The second part of the game takes place in the tower, called “The Tartarus.” Every night it is possible, though not necessary, to take the student and three other members of SEES into Tartarus and try to climb as many floors as possible before the characters get tired. Eventually SEES will reach a floor with a boss on it, and then another floor that cannot be unlocked until a month has passed in the game.
In the meantime SEES has to fight the Shadows. To do this every member of SEES can summon a Persona. Each Persona has a strength and a weakness, and every Shadow has a strength and weakness. For example, some Shadows on a couple of floors might specialize in fire spells and be weak against ice spells. So, it would be smart of the player to bring a member of SEES who has a Persona that specializes in ice spells to fight the Shadows on those couple of floors. The one exception is the new student, who can summon multiple Personas that vary in specialties, which adds more strategy to every fight.
The way this part ties into the first part is that creating stronger Social Links makes the Personas that the new student can summon stronger, so it is imperative for the player to maintain the students social life if they want to have a chance of winning.
While fighting the Shadows, the player earns money which is needed to buy new armor and weapons for the characters. This is vital because the bosses are extremely difficult and every advantage is needed.
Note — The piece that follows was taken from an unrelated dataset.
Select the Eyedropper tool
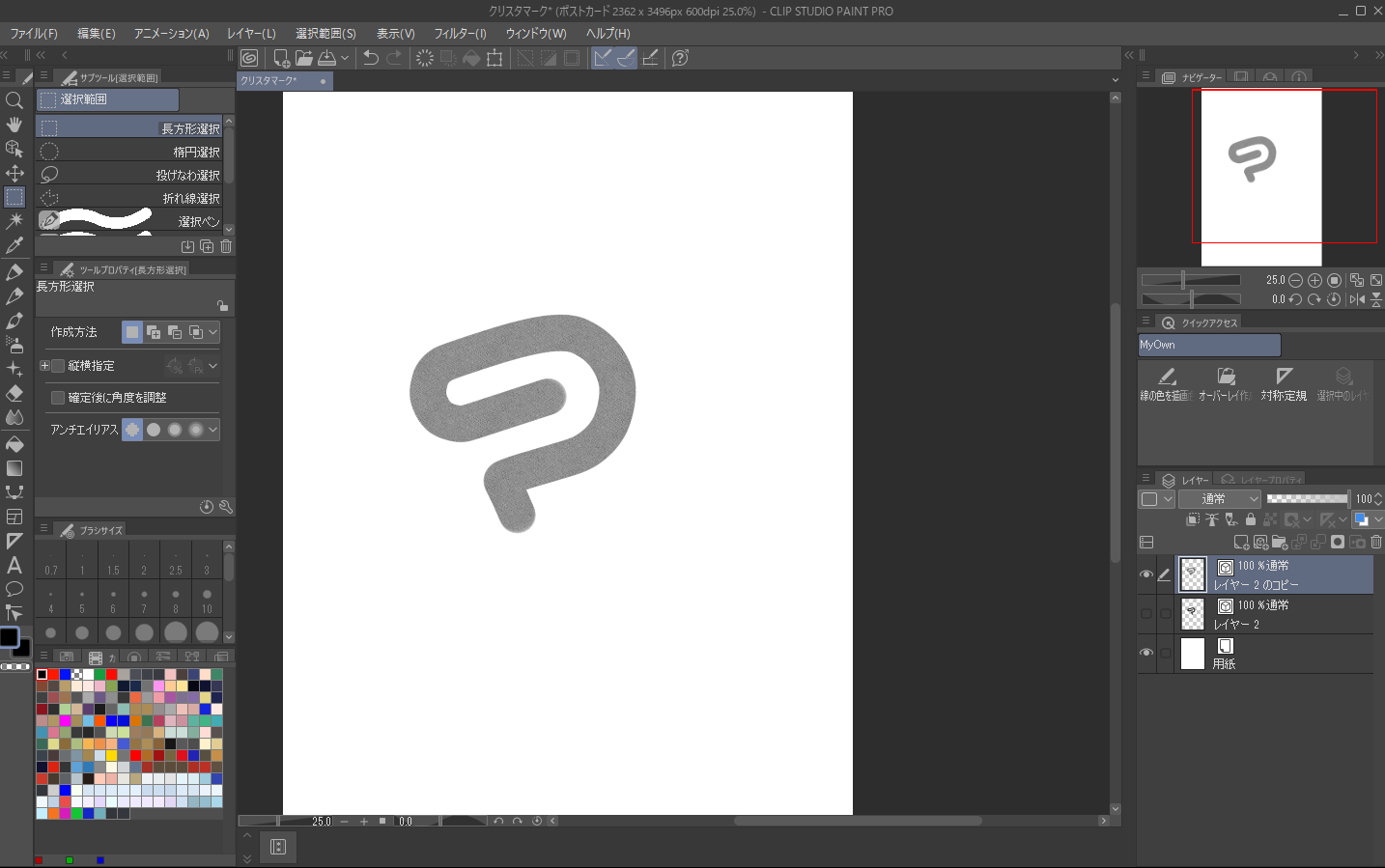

Incidentally, while the player is gathering money the characters will level up and become stronger.
The biggest problem with this game is how ridiculously hard it is. As stated before the bosses are really difficult. Usually they have attacks that can wipe the entire party in one hit, including the main character, who, if killed, ends the game automatically. That is why the armor and weapons are needed. The strength/weakness part also applies to bosses, and knowing their weakness is usually the only way to do any significant damage to them. But because the bosses are so powerful, and because exploiting their hidden weakness is the only way to do any serious damage, the bosses come off as really cheap. Even after buying all the equipment and leveling up, the chances of beating a boss are not very good.
The game is also really tedious. Armor and weapons are expensive, so several hours need to be dedicated to fighting Shadows every month. There is no reason that the weapons could have been cheaper, and the characters levelling up could have taken less time. It just drags out the game. And the player has to do this a couple of times every week in the game’s year. At first it is reasonably challenging, but by hour fifty the game is a lesson in masochism.
The story is interesting enough. The Tartarus gets an explanation which gets more complicated as the game progresses. It is not really memorable, but at least the characters are entertaining enough so it never feels boring.
“The Answer” is like the regular game, except much harder and does not have the going to class part of the game. It is nice to see what happens to the characters at the end, but it really does not make up for all the extra work.